Extracted text:
▶

What's In YOUR Wallet?

    As anybody who has reached a certain age can tell you, the older you get the harder it is to remember things.  It could be that our brain cells are wearing out and just aren't as nimble as they used to be.  Or it could be that we have tried to pack too much information into what is most certainly a limited storage space in our head.  By the time you've reached middle age, you have already had to remember a vast amount of information such as all the names of all your children's teachers from kindergarten through high school; passwords for 27 different accounts and systems that you only log into once every six months; how to do every job you've ever worked at since the age of 16; the birthdates of all your friends and relatives and their favorite colors; all the state capitols that you memorized in the 7th grade; how to program a VCR in the 1980s; combinations of 11 different combination locks used at various times in your life - the list goes on and on. 
    It's time to admit that your memory bank is maxed out.  You just can't cram one more bit of information in there if you tried, so you resort to cheating.  You write down your passwords in a secret location, even though every security expert advises against it.  You start leaving yourself post-it notes in conspicuous places.  You call yourself on the phone and leave yourself messages to remind you of appointments.   You set reminders on  your cell phone and your tablet, and write them on your calendar.  You find a hundred different ways to compensate for your dwindling capacity to remember things.
      Personally, I take this even further.  For random bits of information that I just may need someday, I have resorted to the habit of writing them on small slips of paper and sticking them in my wallet.  My wallet is in the same condition as my memory bank - it is already jammed full of too much stuff.  First, there are the normal things everybody carries: a few odd pieces of paper money, which takes up hardly any space at all;  my driver's license; credit cards; insurance cards, stamps, and receipts from my latest purchases.  There's a library card, courtesy cards from stores that I frequent, a few business cards from local businesses and my doctors.  But now there's a stack of papers containing random bits of information that started out small but seems to be growing:  one slip of paper contains the names of my senator and state representative, in case I feel the urge to contact them.  Another contains the name of a rare medical condition that a friend told me she has.  There are a couple business cards of new acquaintances at church who I readily admitted I would not be able to remember their names to.  One slip contains the brand and size of aquarium filter I use. Another contains the row and seat number of my husband's season ticket at the local high school football stadium.  I used to have one that held the brand name and size of xylophone mallets that my son wanted me to buy in the 8th grade.  I kept that one for about 3 years before tossing it.   For the last 3 months I have been carrying  around a product warranty card written in hilarious Ching-lish that I will pull out in case I ever need something to entertain somebody with.  I also have a want ad for a job that I decided I could not afford to leave my current job to take, but I'm saving it in case something happens to change my mind.  (I'm sure the job will be long past filled by then.)   And last but not least I have the "I Love Voting" sticker that was handed to me at the polls in the last election, to remind myself that even thought I did not like the election outcome, we still live in a country where we have the right and the privilege of voting for our government officials.
     My wallet is more than just a place to carry money.  It's a depository of bits and pieces of my life, some important and critical, some random and perhaps unimportant.  But you never know when you're going to be stuck in an broken down elevator with three strangers, and need to lighten the mood and kill some time by pulling out that hilarious Chinese-butchered-English product warranty manual.  It's certainly worth carrying it around for five years, just in case!

◀

(Records from a data source)
▶

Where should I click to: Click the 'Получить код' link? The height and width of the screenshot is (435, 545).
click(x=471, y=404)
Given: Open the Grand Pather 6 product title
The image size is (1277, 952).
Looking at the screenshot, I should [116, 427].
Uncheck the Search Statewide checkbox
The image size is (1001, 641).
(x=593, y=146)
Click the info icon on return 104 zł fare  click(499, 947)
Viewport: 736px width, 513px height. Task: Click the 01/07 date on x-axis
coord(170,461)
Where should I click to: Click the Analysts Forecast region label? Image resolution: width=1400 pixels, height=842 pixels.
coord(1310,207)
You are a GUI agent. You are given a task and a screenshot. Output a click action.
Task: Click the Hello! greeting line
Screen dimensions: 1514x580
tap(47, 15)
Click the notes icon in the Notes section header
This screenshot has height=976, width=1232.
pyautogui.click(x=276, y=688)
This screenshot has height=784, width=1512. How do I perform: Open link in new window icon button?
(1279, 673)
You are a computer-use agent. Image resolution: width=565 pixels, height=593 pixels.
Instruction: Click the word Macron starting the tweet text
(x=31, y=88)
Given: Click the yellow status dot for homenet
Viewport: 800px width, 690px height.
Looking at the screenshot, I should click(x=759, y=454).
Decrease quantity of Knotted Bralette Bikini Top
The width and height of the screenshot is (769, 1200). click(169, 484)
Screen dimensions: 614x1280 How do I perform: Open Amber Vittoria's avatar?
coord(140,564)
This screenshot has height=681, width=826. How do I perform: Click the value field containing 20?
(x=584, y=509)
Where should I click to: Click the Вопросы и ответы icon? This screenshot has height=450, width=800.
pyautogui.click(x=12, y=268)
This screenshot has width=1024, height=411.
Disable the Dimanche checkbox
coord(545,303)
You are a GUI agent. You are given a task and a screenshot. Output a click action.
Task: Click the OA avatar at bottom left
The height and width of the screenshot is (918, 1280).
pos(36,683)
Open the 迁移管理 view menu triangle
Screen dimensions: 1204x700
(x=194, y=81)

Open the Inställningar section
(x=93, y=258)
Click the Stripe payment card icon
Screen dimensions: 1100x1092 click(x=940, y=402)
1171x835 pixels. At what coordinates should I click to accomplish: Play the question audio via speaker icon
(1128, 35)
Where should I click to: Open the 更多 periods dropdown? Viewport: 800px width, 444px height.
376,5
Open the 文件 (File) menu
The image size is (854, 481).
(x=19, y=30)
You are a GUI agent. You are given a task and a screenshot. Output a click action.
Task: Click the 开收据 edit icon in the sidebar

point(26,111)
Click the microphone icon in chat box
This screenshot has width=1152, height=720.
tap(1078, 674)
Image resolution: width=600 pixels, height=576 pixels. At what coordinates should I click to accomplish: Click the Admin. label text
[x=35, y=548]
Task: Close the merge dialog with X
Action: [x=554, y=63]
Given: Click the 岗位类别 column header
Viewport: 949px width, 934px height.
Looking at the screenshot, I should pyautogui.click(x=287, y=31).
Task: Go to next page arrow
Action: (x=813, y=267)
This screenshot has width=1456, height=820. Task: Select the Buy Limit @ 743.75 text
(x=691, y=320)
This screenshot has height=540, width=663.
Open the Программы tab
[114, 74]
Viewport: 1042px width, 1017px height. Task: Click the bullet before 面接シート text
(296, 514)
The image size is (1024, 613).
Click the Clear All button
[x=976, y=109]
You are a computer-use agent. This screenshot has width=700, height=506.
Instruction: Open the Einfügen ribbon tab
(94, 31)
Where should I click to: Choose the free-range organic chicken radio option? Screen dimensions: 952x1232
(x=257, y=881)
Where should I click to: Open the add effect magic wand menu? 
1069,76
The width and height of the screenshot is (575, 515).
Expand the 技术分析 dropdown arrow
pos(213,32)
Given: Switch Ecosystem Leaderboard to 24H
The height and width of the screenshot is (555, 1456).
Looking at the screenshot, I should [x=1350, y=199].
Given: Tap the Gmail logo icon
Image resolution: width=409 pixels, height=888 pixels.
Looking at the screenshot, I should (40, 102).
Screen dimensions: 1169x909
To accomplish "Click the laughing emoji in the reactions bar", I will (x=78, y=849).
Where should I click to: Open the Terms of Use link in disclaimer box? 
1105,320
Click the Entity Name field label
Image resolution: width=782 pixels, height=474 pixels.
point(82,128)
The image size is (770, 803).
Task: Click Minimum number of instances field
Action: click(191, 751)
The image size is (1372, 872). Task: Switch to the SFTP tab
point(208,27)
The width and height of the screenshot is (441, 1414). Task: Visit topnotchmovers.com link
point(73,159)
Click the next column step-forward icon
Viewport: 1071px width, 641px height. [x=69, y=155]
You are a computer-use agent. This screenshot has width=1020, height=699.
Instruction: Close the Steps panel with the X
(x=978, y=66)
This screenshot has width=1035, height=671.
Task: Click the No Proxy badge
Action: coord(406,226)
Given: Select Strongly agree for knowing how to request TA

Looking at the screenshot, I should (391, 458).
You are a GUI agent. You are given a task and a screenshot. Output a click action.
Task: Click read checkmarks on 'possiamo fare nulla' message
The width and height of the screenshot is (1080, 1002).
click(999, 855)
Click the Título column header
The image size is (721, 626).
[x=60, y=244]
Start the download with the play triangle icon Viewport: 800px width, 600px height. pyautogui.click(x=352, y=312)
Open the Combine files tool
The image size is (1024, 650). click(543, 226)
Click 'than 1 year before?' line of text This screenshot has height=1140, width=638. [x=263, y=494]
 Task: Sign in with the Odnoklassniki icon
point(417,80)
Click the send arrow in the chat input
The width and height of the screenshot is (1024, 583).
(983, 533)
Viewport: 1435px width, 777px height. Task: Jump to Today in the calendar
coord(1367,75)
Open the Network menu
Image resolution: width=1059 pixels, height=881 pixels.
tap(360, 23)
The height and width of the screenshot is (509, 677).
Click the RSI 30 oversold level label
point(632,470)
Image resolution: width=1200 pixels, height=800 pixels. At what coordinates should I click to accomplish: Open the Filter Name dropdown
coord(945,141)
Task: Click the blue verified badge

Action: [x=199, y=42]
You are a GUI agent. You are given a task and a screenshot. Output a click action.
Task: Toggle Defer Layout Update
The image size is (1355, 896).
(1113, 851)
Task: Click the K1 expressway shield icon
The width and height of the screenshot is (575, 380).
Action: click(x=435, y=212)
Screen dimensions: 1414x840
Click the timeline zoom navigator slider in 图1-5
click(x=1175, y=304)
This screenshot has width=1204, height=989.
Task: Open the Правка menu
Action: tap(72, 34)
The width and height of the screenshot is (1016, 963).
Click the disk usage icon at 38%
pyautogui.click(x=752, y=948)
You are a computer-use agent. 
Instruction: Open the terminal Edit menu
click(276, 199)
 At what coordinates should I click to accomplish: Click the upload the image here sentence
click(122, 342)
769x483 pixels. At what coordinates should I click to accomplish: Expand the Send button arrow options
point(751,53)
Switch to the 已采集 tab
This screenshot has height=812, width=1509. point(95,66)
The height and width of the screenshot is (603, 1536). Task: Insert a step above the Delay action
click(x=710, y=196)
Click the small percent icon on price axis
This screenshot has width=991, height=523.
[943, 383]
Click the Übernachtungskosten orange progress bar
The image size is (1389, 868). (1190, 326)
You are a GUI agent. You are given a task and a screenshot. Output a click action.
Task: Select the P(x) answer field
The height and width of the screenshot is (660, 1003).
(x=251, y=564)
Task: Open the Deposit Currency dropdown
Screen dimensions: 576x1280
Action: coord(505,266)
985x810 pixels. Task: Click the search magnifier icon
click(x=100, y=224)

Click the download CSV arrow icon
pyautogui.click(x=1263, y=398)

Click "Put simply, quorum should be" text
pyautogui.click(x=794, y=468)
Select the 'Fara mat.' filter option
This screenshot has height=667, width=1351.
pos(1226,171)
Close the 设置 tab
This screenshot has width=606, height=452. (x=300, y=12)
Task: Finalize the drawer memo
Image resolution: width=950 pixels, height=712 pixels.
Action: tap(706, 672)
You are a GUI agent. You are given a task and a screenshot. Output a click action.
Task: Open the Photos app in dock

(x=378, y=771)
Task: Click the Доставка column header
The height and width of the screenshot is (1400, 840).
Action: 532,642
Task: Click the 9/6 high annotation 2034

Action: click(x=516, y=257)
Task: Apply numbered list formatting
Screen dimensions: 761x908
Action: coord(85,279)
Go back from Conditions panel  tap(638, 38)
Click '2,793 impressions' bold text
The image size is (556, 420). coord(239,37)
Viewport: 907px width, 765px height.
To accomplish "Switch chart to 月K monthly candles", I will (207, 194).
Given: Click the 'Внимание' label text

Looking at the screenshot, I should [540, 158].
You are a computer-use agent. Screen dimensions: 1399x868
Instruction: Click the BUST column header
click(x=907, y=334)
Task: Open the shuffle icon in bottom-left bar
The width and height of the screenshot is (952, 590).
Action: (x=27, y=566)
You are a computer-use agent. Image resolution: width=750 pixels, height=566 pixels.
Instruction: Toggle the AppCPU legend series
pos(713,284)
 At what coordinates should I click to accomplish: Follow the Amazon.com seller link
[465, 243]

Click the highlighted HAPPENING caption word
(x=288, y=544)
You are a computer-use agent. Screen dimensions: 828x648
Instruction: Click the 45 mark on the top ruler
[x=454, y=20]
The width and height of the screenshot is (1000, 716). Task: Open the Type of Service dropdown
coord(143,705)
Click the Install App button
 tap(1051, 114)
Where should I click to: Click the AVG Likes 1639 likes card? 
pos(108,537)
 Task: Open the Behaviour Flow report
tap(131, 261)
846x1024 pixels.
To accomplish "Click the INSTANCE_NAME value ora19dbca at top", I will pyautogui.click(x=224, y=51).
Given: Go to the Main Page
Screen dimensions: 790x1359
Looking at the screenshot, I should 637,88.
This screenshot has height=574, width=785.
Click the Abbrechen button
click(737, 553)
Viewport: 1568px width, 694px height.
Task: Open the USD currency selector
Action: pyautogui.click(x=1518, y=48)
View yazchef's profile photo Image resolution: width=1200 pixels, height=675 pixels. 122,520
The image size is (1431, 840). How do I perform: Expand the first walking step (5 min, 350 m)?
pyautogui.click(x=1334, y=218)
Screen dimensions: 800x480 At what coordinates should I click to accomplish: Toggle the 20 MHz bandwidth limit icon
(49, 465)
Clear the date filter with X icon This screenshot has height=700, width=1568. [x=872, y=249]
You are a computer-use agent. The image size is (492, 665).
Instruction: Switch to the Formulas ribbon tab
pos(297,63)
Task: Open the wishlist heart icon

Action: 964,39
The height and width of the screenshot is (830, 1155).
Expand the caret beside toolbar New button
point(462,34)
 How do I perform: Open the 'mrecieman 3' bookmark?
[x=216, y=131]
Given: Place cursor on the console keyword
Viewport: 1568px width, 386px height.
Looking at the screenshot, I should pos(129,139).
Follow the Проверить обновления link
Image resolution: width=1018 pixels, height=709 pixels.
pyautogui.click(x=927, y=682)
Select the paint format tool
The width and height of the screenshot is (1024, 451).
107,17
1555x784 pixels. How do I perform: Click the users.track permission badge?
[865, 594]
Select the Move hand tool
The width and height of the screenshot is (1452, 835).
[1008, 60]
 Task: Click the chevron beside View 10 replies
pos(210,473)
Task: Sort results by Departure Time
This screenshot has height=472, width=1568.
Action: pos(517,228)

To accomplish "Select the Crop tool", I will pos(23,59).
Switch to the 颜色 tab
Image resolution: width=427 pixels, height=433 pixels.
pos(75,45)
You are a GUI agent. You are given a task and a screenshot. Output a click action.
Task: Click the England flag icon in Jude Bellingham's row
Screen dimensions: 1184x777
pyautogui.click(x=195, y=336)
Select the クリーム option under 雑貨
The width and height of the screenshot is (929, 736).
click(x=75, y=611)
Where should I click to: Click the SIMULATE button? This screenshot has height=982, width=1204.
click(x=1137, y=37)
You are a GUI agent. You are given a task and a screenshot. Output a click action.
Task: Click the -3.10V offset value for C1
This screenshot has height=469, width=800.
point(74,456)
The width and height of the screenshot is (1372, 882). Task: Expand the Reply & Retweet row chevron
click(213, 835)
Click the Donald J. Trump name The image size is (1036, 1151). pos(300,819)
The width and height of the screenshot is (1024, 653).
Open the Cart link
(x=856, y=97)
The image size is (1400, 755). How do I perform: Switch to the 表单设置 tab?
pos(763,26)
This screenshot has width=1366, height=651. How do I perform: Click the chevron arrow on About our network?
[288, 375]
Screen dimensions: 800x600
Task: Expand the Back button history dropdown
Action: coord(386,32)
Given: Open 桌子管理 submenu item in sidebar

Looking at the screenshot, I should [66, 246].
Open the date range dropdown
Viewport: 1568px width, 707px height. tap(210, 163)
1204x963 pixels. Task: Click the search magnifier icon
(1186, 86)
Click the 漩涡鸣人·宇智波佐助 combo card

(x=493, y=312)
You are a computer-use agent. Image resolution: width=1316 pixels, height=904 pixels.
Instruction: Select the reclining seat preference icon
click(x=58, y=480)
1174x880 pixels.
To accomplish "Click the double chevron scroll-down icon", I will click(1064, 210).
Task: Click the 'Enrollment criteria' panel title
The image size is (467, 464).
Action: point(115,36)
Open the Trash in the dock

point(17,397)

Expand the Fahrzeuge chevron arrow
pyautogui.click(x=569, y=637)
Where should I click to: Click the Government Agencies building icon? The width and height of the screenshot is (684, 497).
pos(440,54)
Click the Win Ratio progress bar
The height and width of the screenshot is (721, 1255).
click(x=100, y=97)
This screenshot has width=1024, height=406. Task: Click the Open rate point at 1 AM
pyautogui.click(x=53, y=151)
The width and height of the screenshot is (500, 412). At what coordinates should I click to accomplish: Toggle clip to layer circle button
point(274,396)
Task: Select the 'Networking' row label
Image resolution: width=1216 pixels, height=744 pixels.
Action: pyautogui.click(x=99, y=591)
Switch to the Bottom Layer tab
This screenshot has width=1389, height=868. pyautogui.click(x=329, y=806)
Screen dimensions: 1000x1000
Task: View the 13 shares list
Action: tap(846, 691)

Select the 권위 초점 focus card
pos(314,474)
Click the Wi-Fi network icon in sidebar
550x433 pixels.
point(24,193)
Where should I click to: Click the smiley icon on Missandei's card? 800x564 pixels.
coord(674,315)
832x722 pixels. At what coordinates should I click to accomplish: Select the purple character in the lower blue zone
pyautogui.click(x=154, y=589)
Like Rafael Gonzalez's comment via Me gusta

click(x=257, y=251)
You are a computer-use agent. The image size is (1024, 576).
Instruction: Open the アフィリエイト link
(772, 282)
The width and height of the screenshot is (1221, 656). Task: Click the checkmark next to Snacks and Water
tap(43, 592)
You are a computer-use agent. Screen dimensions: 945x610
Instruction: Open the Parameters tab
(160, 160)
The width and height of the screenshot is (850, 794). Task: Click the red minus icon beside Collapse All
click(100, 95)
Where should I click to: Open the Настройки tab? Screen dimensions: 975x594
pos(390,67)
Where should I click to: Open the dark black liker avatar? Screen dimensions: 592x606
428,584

◀

Decide whether each statement below agrees with the wallet essay above, and answer yes or no, quoting the words from the essay that decide it. (a) The writer kept the slip about xylophone mallets for about three years. (b) One slip holds the row and seat number of the writer's own season ticket. (c) The writer took the job described in the want ad.

Written answer:
(a) Yes: "I kept that one for about 3 years before tossing it."
(b) No: "Another contains the row and seat number of my husband's season ticket at the local high school football stadium."
(c) No: "I also have a want ad for a job that I decided I could not afford to leave my current job to take"